Stiff as corpses, large birds hover over fresh kills,

gliding in circles that draw a crowd of kind.

Locals call them turkeys to fool the tourists

who want to believe that the sun always warms

 

evergreen grass along the California coast,

that death is exiled to just north, south, east, west

of this place so close to heaven

that the undertaker is bored.

 

Home in Alaska, hunting reduces the need for trope,

and most families eat around bullet holes in their meat.

Eagles, ravens and crows tidy the dead. Without judgment,

I’ve watched them do this necessary work in the heavy rain.

 

Last winter, eagles hovered over Gastineau Avenue, screamed

at each other and the stubborn ravens. I took their pictures

then dropped down rickety steps to a Franklin Street coffee stand.

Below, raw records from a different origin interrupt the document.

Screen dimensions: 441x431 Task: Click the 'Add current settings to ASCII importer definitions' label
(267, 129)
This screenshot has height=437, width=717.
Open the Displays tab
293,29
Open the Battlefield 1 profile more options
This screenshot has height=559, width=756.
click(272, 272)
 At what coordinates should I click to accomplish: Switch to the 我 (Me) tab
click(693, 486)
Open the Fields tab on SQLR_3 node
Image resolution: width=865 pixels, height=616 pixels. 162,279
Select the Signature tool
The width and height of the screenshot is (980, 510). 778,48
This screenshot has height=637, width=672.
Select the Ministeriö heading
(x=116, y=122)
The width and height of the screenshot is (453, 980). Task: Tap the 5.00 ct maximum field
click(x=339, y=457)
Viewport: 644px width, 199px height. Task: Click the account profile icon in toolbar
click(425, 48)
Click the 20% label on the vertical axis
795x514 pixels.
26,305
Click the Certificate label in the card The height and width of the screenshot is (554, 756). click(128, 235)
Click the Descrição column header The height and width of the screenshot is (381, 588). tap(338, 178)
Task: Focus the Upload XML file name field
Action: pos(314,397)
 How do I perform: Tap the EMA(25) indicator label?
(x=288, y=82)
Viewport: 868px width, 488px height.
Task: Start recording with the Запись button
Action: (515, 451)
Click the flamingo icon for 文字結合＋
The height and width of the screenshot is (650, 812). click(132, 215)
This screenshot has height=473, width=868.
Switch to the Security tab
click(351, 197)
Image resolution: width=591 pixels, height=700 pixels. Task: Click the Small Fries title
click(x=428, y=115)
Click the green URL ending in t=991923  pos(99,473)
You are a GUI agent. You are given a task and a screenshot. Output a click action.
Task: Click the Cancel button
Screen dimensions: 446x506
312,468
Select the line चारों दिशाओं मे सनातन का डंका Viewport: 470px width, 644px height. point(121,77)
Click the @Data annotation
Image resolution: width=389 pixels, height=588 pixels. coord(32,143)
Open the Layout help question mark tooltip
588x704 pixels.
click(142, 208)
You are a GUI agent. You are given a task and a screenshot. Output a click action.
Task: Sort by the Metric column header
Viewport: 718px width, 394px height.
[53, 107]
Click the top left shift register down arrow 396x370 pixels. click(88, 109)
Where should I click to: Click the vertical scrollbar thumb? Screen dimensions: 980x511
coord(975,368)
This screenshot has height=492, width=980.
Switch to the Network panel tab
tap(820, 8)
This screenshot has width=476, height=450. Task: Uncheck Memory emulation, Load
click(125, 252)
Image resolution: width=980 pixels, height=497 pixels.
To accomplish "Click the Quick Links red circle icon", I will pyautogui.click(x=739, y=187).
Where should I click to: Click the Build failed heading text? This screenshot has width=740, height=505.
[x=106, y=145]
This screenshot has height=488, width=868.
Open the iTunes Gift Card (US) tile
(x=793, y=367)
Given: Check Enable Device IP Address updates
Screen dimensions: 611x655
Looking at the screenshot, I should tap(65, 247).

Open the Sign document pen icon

I bragged about seeing the eagle glut until the police

 

reported the Gastineau Avenue discovery

of the corpse of a homeless man, once a villager

now a mystery to his family, with no friends,

found in the area where I saw the cloud of eagles.

 

He lived unattended in the woods, died alone,

was waked by carrion eaters too innocent

to mourn. I’ll try to remember him as someone’s son,

not a once fleshy body now carrion reduced to bones.

(“Necessary Work” by Dan Branch, The Penwood Review, volume 21, number 2, fall 2017)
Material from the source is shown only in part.